Anyway, there are a number of clearly pre-Platonic things going on, Phaedrus at one point swearing on a plane tree and Socrates at one point getting a warning from the gods. It is the closest Plato gets to actually confronting his real adversary. Interestingly, Phaedrus carries a written copy of a speech about love that Socrates is keen to read and not have Phaedrus recite to him, but Phaedrus is keen to recite it orally to him. Phaedrus here clearly is a stand-in for an earlier way of being in the world, a closer way with nature and an oral communication of wisdom. Socrates is initially very enthusiastic about being in nature for what almost seems like the first time, but also along the way during their walk disparages mythology and proclaims that the only fit study for human beings is human beings. He also says that Phaedrus is leading him into nature with the promise of letting him read the text in question, somewhat in the manner of a person leading a donkey with a carrot.

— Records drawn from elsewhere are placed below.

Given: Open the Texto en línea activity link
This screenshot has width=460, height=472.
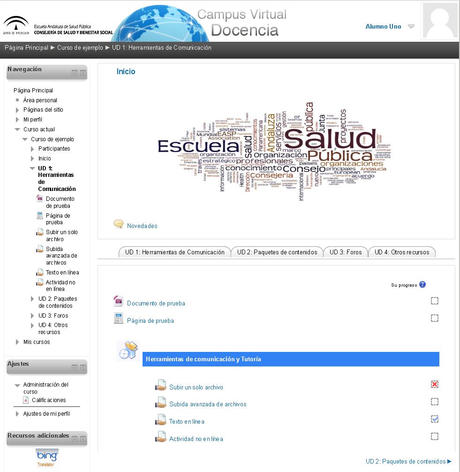Looking at the screenshot, I should click(187, 421).
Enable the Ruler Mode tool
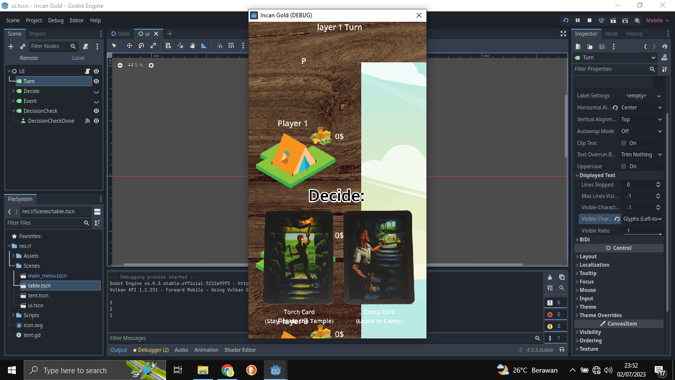The image size is (675, 380). (204, 46)
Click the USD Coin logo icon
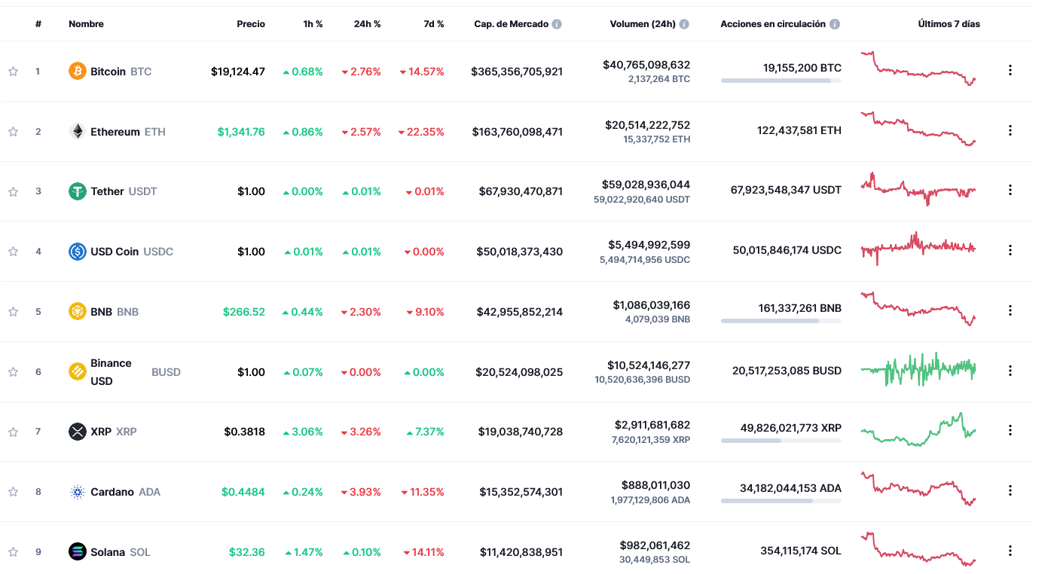The width and height of the screenshot is (1054, 574). tap(78, 252)
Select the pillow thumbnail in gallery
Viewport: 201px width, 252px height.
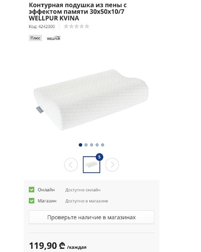(x=92, y=164)
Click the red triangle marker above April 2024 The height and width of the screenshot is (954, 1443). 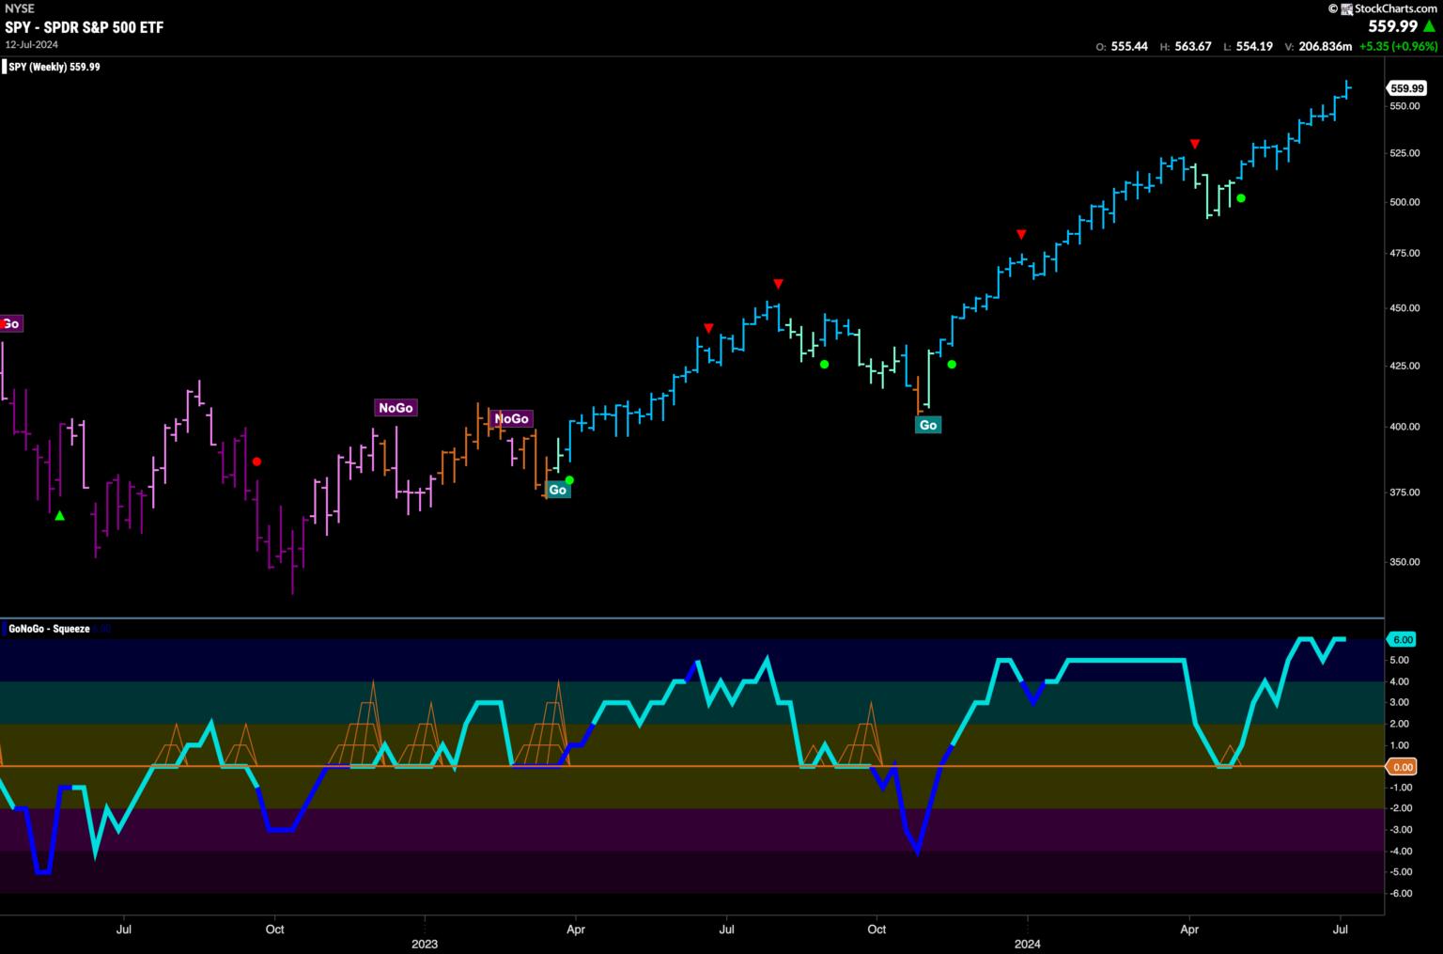(1194, 144)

Socrates' reaction to the text is that it does not read well as text, despite the fact that the text is a transcript of a speech by Lysias who is a renowned orator. Again, the conflict between the oral word and the written word, with Socrates deprecating by implication the oral word. Phaedrus challenges Socrates to do better, and with some cajoling and threatening Socrates complies. He proceeds to deprecate apparent (sensuous) beauty and rhetoric (beautiful oration) in favor of those concepts that are most removed from the flesh: in other words both love and beauty are pure platonic Forms (abstract ideals) and have nothing to do with actual bodies or things. While Socrates at several points pays lip service to various gods and mythological beings, it is clear that the only things that are actually real to him are these pure Platonic Forms. Complete abstractions without any corresponding sense data, in fact if there were sense data for them they wouldn't be Forms. Sense data is only a degraded and downgraded reflection of these Forms. Here you see Socrates, or at least Plato, setting up the straw man of a living inhabited vibrant and mythological world and knocking it down with concepts derived from words without actual referents. Mathematics as applied to words.

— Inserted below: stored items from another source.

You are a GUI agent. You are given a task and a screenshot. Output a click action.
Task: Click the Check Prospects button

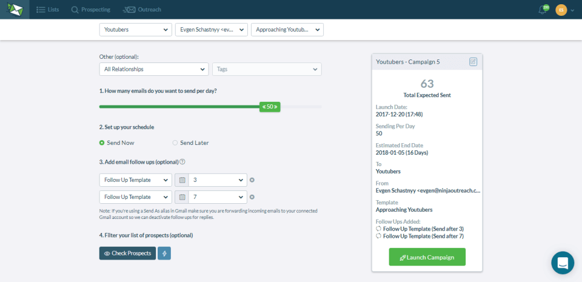point(128,253)
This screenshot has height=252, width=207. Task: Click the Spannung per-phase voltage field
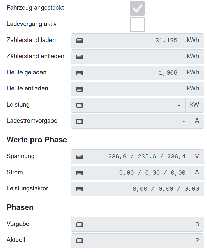click(139, 157)
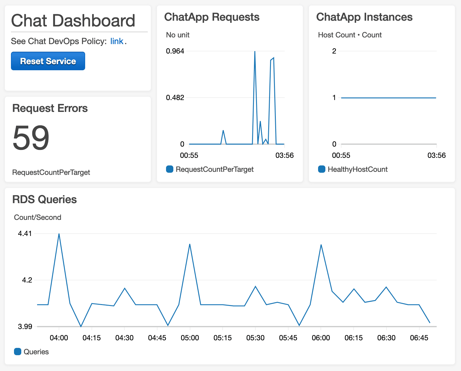
Task: Select the HealthyHostCount legend label
Action: click(x=358, y=169)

Western Civilization just went onward from there and never looked back. And this new conceptual understanding was powerful magic, so powerful we forgot it was magic and take it for reality itself. It made whole new worlds of fascinating things possible, and whole new worlds of horrific things possible. Astronauts and Dachau,  Chemistry and Colonialism, Electricity and Genocide. None of which I even care to judge here, that is not the point. Clearly Western Civilization initiated an entirely new epoch in the human experience and ignited entirely new potentialities. Problem is, its dragons and demons have been growing all this time in the dark, unconfronted, unacknowledged. And its shadow, its demon, represents all the reality that Western Civilization has been trying to cut out from under its own feet in the proud imagining that it can stand entirely alone in its world of Forms, in its abstractions of space and time, and that demon of unrecognized reality is coming up to bite us harder and harder. The environmental crisis, a clear consequence of disregarding the life of the land. Greater and greater social, economic and psychological alienation, greater and greater sociopathy and psychopathy as people are being alienated even from other people. A clear consequence of people disregarding the life of human beings as living beings instead of rational machines. And as Heidegger's quote suggests at the top of this post, we cannot even address the problem properly because we cannot acknowledge the reality of its sources. The source is in fact Reality itself. To recognize the reality of its sources is itself to begin to address the problem, but it is also to begin to unravel the Western paradigm that has dominated some part of the Western world for twenty five centuries. It is to question our very foundations, and that we are very loathe to do. But do it we must, or like every other civilization we will meet our death.